## RECORDS SHOWN:
------------

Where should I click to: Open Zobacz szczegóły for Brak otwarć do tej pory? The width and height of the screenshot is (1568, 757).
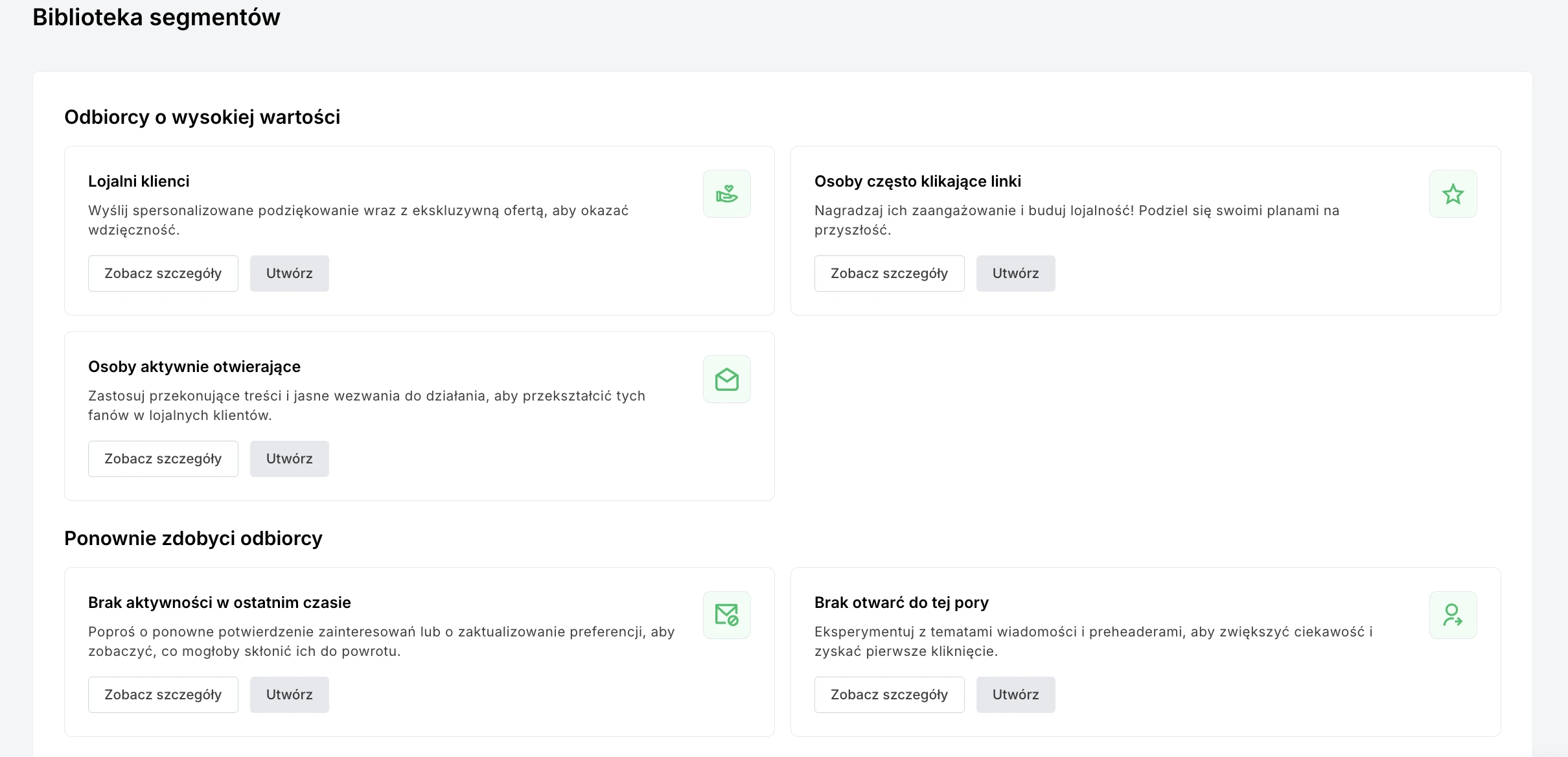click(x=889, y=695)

------------

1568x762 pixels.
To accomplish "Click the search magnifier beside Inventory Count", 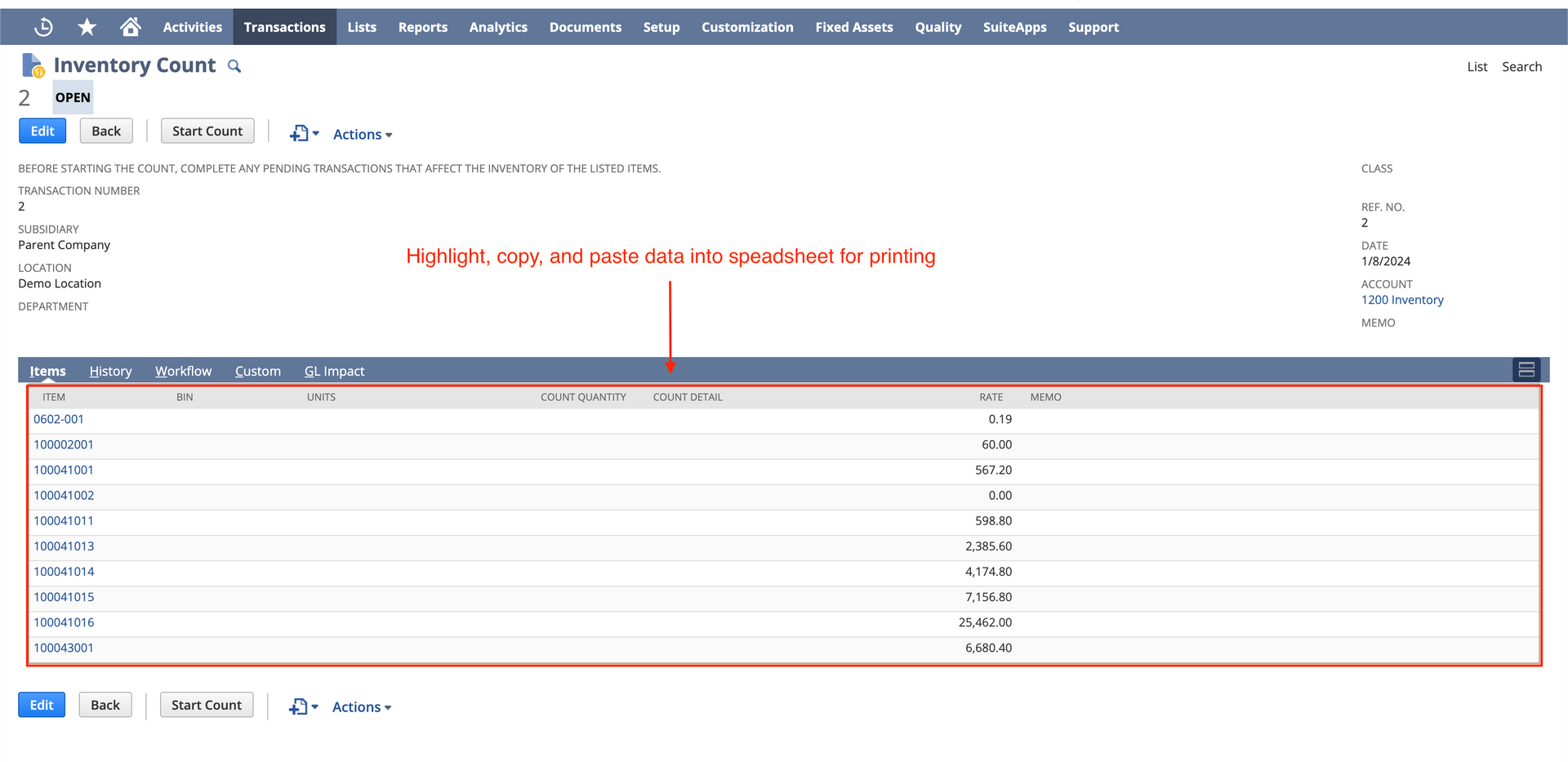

------------

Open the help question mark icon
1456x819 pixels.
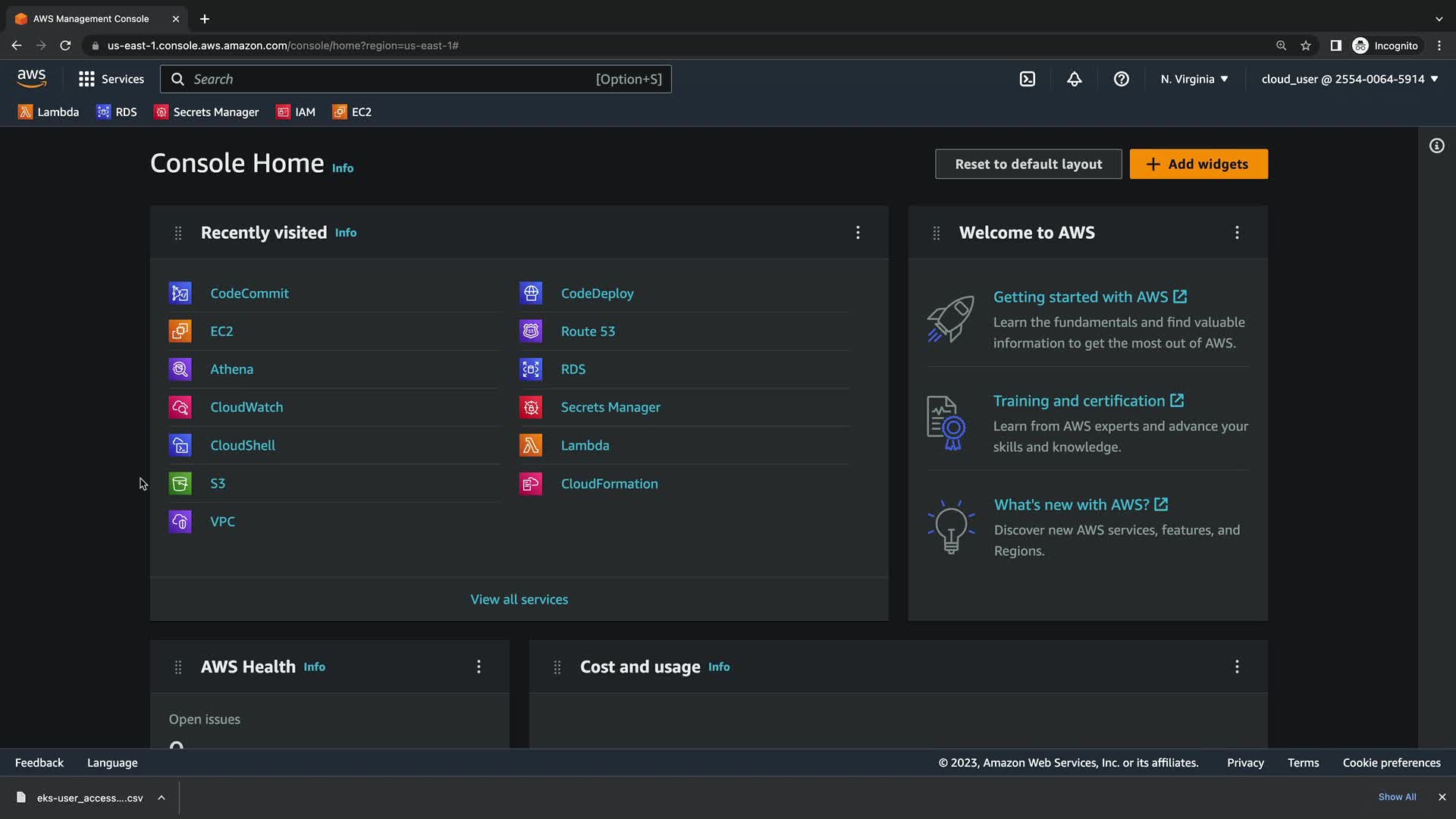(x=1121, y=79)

------------

## WORK INSTRUCTIONS:
Within the material above, find the part that opens with the line containing "1568x762 pixels." and closes with the line containing "the search magnifier", and reproduce it exactly without the pictures.

## RESPONSE TO THIS EXERCISE:
1568x762 pixels.
To accomplish "Click the search magnifier beside Inventory Count", 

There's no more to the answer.